Aaron McDuffie Moore was one of the nation's most influential African American leaders in the early 20th century and a co-founder of the North Carolina Mutual Life Insurance Company and Lincoln Hospital in Durham, NC. Hill-Saya and Watts-Welch are both descendants of Moore and this project had deep personal connections. They share how their research in the NC Mutual archive (jointly held by Duke and North Carolina Central University) and the collections at Shaw University's archives aided in illuminating his life and legacy.

 

Historic Sites

Durham’s Geer Cemetery, just two miles from Duke’s East Campus, was founded in 1877 by African Americans who were born enslaved. In active use for over 60 years, it became the burial place of Black people who built this city and many of its most important institutions, but also a place of institutional neglect and indignity inflicted upon the dead and their descendants. It stands as an example of the broader “preservation crisis” for African American cemeteries nationwide.
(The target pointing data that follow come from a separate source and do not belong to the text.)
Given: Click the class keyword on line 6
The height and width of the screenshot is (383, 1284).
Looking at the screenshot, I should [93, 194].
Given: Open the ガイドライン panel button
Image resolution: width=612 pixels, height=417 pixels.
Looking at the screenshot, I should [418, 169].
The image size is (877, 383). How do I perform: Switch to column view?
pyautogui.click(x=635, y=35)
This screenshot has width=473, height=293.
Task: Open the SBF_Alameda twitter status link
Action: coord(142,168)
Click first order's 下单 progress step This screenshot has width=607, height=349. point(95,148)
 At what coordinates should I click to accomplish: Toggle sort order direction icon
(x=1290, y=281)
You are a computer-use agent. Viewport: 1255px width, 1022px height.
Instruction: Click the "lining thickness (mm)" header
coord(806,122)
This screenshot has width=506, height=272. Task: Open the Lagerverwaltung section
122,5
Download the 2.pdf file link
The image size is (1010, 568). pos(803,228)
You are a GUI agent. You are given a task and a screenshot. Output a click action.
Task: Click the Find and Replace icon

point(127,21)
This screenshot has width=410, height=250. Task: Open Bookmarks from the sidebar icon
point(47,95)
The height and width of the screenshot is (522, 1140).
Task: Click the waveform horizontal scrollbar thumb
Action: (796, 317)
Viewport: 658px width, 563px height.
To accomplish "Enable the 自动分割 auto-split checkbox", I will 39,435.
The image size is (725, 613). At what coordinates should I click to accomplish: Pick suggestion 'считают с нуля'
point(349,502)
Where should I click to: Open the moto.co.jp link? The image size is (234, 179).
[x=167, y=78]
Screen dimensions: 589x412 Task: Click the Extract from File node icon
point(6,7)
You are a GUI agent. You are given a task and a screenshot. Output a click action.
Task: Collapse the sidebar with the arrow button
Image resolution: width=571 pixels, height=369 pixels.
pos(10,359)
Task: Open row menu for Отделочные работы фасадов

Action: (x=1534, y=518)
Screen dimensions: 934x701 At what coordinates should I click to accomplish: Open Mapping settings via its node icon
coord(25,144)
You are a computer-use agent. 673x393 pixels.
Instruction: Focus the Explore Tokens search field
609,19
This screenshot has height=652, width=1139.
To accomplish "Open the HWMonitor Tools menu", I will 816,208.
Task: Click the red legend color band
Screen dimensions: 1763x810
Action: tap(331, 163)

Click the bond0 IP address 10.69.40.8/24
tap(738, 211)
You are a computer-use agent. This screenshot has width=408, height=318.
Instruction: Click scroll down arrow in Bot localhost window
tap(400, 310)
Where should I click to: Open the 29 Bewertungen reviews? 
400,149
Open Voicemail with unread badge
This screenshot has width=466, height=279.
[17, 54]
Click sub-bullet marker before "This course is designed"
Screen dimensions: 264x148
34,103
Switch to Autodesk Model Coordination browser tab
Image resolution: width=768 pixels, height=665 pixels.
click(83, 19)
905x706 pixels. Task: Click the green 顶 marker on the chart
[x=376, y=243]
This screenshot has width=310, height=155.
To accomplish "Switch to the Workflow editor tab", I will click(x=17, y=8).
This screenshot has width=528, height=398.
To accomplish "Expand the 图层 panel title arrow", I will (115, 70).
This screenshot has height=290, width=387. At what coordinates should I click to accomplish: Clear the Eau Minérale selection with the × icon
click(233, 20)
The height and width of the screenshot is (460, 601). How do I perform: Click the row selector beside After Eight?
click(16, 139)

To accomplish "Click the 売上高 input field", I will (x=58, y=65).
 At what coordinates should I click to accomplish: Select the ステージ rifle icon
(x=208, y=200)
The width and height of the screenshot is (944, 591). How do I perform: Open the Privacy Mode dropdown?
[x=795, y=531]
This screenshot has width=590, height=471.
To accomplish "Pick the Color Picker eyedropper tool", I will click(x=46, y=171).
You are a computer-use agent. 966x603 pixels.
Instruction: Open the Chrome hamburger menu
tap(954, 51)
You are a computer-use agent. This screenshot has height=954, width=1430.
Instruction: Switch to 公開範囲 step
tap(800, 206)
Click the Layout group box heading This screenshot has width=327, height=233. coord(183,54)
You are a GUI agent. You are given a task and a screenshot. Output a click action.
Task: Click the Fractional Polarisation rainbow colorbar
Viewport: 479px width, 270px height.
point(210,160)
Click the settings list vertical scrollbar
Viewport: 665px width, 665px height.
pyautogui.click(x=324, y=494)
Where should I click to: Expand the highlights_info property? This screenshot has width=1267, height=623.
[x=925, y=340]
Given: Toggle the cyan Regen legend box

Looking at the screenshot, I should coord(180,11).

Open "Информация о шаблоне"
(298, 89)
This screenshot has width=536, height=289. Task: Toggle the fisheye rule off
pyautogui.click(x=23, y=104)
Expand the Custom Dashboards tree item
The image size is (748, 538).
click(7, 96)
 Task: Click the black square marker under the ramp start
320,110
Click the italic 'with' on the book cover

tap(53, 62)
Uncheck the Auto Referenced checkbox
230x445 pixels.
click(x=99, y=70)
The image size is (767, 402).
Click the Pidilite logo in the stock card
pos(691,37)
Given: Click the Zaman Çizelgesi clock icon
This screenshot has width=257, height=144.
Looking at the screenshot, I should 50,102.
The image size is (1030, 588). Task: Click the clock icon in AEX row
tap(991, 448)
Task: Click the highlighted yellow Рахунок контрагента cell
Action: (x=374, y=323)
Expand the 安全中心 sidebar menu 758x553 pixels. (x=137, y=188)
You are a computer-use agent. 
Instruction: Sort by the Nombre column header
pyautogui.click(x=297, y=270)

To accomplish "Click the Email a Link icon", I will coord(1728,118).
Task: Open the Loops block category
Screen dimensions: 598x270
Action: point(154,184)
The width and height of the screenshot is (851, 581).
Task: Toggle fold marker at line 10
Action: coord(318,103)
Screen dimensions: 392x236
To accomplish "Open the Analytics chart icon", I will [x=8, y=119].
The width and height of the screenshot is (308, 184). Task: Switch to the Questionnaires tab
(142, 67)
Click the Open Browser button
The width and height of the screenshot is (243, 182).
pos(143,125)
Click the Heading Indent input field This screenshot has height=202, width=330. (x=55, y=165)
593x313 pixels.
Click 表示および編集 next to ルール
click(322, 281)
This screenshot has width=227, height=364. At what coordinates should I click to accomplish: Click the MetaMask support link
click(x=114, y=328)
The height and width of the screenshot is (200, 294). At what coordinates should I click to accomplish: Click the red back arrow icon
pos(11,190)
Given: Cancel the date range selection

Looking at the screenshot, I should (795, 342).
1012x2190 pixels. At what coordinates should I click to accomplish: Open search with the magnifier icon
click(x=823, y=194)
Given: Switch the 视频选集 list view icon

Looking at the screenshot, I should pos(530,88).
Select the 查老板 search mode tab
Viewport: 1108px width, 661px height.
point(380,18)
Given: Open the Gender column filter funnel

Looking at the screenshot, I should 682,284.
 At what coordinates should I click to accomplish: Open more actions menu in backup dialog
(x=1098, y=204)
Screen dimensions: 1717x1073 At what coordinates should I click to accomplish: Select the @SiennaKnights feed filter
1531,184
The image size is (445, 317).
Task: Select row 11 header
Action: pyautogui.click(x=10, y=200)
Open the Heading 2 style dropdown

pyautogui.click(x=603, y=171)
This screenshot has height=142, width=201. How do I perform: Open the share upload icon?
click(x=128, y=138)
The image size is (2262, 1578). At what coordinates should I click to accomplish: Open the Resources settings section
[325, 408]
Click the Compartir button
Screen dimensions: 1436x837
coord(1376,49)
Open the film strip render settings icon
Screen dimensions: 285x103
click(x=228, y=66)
The undergraduate researchers who worked on this project used Rubenstein Library materials to support genealogical work done by the Friends of Geer Cemetery, a civic organization made up of descendants and community members who maintain the property and work to uncover the lineages of those buried in the cemetery. Researchers engaged with documents such as census records, labor organizing notes, historic map collections and family histories to explore topics such as African American burial customs, uncovering connections between Black labor and the growth of Duke University, and exploring the role of groups such as funeral homes in the struggle for civil rights.